_Entries shown_:
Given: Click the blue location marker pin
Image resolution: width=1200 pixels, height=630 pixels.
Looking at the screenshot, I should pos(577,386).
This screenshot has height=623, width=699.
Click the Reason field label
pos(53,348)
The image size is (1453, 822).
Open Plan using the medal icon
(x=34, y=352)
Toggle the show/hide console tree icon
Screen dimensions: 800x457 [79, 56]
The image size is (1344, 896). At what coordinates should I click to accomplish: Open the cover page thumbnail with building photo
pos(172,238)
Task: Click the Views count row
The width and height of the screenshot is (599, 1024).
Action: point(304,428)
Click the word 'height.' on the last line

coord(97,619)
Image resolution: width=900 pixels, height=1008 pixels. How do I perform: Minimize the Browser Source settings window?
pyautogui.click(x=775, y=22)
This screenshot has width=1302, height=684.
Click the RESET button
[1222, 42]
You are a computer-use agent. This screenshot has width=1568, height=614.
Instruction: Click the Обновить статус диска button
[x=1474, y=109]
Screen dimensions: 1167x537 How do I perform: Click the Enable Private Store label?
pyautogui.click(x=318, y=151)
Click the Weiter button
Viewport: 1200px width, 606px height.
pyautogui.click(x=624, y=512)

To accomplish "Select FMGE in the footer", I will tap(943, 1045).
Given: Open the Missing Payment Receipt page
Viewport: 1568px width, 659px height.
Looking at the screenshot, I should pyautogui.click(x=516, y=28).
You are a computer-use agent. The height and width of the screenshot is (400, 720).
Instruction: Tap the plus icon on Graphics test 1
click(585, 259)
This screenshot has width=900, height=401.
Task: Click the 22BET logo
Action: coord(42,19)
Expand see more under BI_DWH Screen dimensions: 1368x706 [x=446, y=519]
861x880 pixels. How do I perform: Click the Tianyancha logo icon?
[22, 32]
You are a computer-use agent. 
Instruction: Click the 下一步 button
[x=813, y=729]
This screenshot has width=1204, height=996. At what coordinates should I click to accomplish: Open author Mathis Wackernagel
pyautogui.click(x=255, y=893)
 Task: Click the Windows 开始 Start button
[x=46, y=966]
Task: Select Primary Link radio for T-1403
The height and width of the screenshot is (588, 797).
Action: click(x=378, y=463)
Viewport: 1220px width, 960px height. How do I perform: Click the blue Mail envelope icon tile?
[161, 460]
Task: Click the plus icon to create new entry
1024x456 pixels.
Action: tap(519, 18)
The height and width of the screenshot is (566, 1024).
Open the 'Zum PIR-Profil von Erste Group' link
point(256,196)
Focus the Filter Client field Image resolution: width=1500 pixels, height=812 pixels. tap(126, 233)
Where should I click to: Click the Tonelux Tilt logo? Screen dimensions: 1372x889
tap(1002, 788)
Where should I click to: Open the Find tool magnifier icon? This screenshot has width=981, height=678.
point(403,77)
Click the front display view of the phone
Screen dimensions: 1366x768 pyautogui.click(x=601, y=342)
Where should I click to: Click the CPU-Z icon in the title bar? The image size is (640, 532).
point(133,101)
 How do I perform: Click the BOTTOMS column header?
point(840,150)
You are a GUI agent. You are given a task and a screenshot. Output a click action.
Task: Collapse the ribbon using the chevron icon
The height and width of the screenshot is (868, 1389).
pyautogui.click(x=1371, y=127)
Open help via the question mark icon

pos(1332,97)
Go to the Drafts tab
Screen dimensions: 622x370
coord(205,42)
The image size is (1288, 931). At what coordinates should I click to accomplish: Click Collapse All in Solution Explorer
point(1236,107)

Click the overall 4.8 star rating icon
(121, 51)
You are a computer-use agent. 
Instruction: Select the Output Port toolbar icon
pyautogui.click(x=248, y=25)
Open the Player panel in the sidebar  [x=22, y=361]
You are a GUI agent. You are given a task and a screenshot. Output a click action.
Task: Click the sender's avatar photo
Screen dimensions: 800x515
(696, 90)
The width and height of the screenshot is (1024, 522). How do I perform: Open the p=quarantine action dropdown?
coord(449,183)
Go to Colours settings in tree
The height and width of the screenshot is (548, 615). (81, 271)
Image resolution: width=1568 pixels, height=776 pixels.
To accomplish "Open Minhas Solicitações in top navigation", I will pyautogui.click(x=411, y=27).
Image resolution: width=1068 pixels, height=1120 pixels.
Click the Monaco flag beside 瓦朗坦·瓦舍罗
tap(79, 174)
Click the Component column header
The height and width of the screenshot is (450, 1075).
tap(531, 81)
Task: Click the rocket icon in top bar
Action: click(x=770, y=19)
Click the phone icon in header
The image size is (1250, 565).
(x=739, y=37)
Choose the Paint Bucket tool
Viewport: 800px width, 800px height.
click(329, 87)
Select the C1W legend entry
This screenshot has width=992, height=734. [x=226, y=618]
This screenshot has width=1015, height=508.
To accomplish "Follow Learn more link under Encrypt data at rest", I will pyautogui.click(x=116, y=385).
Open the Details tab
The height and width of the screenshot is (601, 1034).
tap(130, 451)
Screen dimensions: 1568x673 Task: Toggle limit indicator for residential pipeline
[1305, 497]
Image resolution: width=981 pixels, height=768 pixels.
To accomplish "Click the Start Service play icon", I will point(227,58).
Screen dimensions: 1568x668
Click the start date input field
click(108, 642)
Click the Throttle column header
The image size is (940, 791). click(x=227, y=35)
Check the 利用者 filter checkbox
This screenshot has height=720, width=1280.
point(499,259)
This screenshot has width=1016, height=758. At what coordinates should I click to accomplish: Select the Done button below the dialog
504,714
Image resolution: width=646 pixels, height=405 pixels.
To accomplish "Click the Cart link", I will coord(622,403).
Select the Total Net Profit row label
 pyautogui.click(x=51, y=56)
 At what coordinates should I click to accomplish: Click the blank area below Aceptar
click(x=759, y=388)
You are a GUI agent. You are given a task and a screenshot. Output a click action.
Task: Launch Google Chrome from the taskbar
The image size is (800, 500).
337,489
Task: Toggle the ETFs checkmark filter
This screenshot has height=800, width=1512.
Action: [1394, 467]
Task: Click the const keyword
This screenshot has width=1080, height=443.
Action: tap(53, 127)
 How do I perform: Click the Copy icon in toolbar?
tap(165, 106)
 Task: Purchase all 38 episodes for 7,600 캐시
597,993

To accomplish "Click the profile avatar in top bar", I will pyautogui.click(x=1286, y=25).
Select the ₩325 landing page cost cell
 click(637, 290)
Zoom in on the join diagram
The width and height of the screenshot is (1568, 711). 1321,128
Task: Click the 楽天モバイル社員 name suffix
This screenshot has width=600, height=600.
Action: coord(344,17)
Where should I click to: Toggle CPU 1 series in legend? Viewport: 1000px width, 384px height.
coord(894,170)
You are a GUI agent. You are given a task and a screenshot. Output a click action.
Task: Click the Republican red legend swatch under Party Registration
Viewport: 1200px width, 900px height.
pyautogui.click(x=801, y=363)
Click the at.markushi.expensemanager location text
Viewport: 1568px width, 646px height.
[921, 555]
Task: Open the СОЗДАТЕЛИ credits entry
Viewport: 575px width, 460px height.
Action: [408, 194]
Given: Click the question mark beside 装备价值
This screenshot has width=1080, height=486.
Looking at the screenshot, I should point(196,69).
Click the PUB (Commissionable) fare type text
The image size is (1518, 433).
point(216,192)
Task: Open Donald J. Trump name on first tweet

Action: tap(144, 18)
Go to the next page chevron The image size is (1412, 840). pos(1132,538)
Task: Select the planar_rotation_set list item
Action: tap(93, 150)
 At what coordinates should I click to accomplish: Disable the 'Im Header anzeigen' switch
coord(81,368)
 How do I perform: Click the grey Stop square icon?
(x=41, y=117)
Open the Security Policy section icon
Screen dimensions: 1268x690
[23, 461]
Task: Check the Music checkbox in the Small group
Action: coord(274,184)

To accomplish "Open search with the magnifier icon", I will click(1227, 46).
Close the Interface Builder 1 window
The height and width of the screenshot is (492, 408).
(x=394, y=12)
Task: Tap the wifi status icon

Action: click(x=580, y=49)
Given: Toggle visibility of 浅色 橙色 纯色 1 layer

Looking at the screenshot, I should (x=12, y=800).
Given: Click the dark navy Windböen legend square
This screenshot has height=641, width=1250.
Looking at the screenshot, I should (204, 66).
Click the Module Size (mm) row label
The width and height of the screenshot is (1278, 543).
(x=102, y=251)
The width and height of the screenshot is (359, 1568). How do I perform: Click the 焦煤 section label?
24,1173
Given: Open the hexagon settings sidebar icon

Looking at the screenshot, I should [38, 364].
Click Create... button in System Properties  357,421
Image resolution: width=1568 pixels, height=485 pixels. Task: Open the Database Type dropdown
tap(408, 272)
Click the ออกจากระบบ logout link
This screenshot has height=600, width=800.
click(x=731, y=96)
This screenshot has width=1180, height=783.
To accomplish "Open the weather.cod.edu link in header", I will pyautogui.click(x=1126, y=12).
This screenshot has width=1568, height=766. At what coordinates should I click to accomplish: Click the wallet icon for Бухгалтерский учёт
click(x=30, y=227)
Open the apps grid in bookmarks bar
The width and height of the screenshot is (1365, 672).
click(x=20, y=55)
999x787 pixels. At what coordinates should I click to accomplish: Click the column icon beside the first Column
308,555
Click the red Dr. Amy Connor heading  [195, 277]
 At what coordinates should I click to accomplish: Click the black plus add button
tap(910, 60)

_What you will do_:
Give back the records word for word. Start at the first line, end at the line containing "Task: Click the Views count row", and include both.

_Answer to this exercise_:
Given: Click the blue location marker pin
Image resolution: width=1200 pixels, height=630 pixels.
Looking at the screenshot, I should pos(577,386).
This screenshot has height=623, width=699.
Click the Reason field label
pos(53,348)
The image size is (1453, 822).
Open Plan using the medal icon
(x=34, y=352)
Toggle the show/hide console tree icon
Screen dimensions: 800x457 [79, 56]
The image size is (1344, 896). At what coordinates should I click to accomplish: Open the cover page thumbnail with building photo
pos(172,238)
Task: Click the Views count row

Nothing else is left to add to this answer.